Le procès-verbal de cette quadruple exécution figure sur les Registres de l'Etat Civil de Rennes.

Quoique sa famille paraisse éteinte dans son pays natal, celui qui écrit ces lignes a trouvé lui-même à Landujan une personne qui gardait encore le pieux souvenir de l’héroïque abbé Tostivint vers 1921.

Quelques autres maisons notables de cette localité conservent aussi sa mémoire et croient à son martyre.

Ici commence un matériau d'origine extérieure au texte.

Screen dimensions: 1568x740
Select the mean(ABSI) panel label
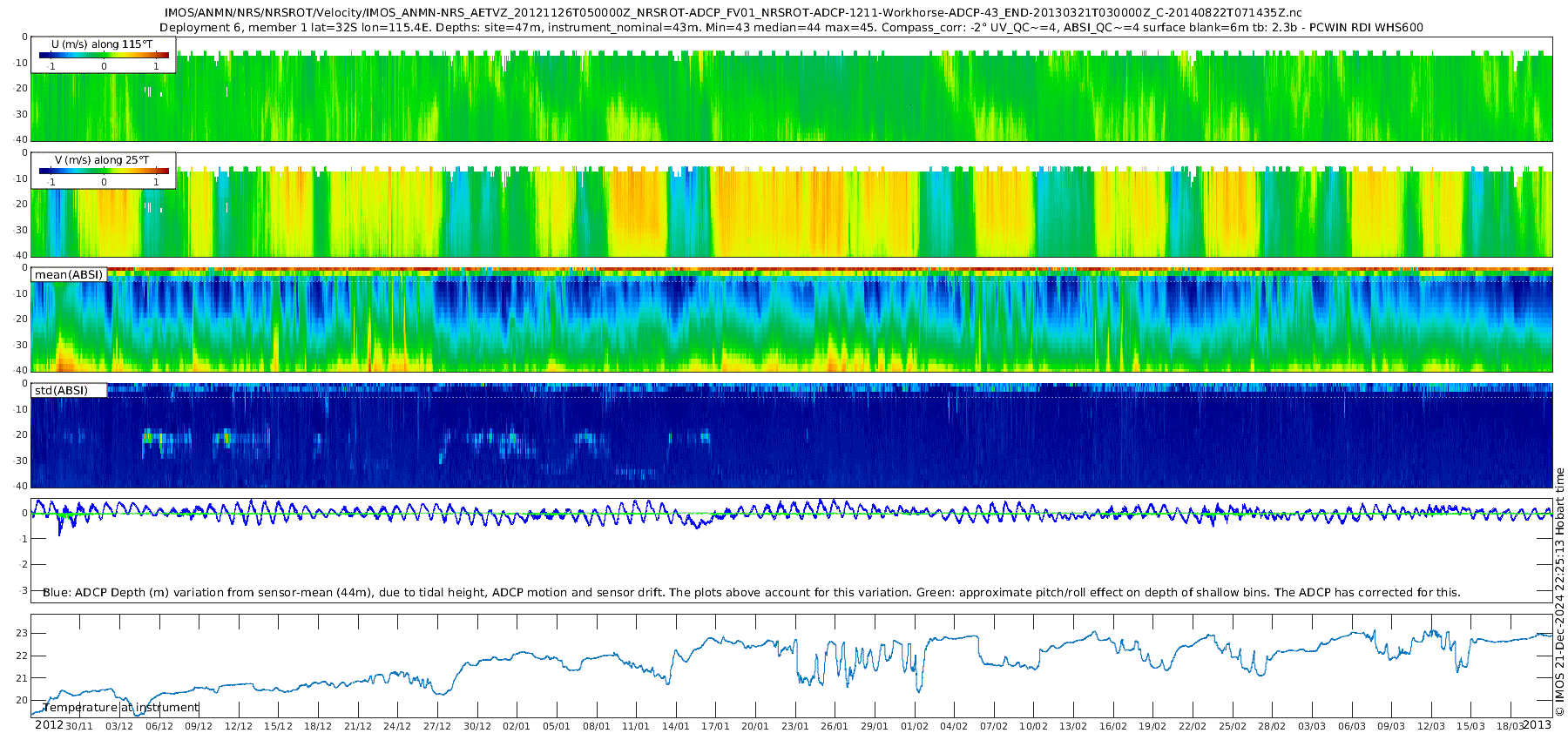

BIBLIOGRAPHIE. — Carron, Les Confesseurs de la Foi de l'Eglise gallicane, 4 in-8°, Paris, 1820, t. II, p. 561 et sq. — Guillon, Les Martyrs de la Foi, 4 in-8°, Paris, 1821, t. IV, p. 654. — Tresvaux du Fraval, Histoire de la Persécution révol. en Bretagne, 2 in-8°, Paris, 1845, t. II, p. 27 et sq. — Guillotin de Corson, Les Confesseurs de la Foi, etc., Rennes, 1900, p. 44 et sq. — Abbé Lemasson, Les Actes des prêtres insermentés de l'archidiocèse de Rennes, op. cit., p. 92-110, où l’on a publié toutes les pièces officielles du procès de M. Tostivint.

(Dossier n° 257 des actes du tribunal criminel d’Ille-et-Vilaine, série B, Parlement, aux archives d’Ille-et-Vilaine).

(Articles du Procès de l'Ordinaire des Martyrs Bretons).